Expression of MMP-2 (Matrix Metalloproteinase Type 2) and TIMP-2 (Tissue Inhibitor of Metalloproteinase Type 2) in Color.
- Author:
Moo Jun BAEK
1
;
Chong Woo CHU
;
Man Kyu CHAE
;
Sung Yong KIM
;
Moon Soo LEE
;
Chang Ho KIM
;
Dae Jung KIM
;
Kyu Yoon HWANG
;
Ok Pyung SONG
Author Information
1. Department of Surgery, Soonchunhyang University College of Medicine, Chunan, Korea.

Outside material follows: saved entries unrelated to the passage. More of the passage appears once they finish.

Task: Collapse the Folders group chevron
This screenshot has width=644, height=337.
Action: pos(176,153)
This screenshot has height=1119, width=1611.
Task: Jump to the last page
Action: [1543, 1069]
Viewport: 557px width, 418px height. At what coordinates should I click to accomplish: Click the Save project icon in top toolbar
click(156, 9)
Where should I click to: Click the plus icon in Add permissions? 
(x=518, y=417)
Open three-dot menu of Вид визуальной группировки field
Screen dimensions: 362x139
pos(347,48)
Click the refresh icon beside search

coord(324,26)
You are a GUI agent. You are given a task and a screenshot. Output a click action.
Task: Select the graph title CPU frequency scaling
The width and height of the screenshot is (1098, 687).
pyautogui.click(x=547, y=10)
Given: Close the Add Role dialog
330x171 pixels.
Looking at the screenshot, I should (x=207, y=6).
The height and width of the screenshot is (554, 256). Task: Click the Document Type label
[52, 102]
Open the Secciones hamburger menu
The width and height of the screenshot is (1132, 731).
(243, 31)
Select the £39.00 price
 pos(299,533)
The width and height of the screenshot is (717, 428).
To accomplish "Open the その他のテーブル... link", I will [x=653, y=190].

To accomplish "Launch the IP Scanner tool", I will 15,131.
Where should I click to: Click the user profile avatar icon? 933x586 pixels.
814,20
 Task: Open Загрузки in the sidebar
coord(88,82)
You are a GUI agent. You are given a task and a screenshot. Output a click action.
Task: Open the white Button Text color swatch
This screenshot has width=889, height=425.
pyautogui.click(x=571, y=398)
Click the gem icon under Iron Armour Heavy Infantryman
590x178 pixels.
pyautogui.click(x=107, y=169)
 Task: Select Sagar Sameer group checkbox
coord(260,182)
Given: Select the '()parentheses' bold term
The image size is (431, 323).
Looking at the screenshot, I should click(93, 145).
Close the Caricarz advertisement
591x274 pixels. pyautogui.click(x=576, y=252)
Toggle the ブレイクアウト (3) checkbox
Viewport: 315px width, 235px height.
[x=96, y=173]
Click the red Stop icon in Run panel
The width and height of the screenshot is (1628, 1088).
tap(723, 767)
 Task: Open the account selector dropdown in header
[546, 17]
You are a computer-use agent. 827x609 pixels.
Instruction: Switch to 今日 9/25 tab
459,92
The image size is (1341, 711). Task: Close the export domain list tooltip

- Publication Type:Original Article
- Keywords:
Colorectal cancer;
MMP-2;
TIMP-2
- MeSH:
Adenocarcinoma;
Antibodies;
Antibodies, Monoclonal;
Basement Membrane;
Colorectal Neoplasms;
Formaldehyde;
Humans;
Lymph Nodes;
Matrix Metalloproteinases;
Metalloproteases;
Neoplasm Metastasis;
Paraffin;
Proteolysis;
Risk Factors;
Survival Rate;
Tissue Inhibitor of Metalloproteinase-2*
- From:Journal of the Korean Society of Coloproctology
2000;16(5):285-292
- CountryRepublic of Korea
- Language:Korean
-
Abstract:
PURPOSE: The matrix metalloproteinases (MMPs) have been implicated in proteolysis of basement membrane for initiation of metastatic cascade. Tissue inhibitors of metalloproteinases (TIMPs) are specific inhibitors of MMPs. The purpose of this study was to evaluate the expression of MMP-2 and TIMP-2 in human colorectal carcinomas. METHODS: The paraffin blocks of 140 colorectal carcinomas were recalled and immunostained with monoclonal antibodies specific for MMP-2 and TIMP-2. These antibodies were effective on formalin fixed, paraffin embedded sections. The rate of stain was estimated, and the relationships between the expression and the stage, the differentiation, lymph node metastasis, distant metastasis and the survival rate were assessed. RESULTS: MMP-2 was present in 31.4% of colorectal cancers. TIMP-2 was identified in 63.6% of tumors. The expression of MMP-2 was significantly associated with the presence of lymph-node metastasis, the stage, and the presence of distant metastasis. However the expression of TIMP-2 was not correlated with any risk factors. CONCLUSIONS: These results suggest that MMP-2 could predict the ability of cancer invasion and be used as a prognostic factor for the colorectal adenocarcinoma.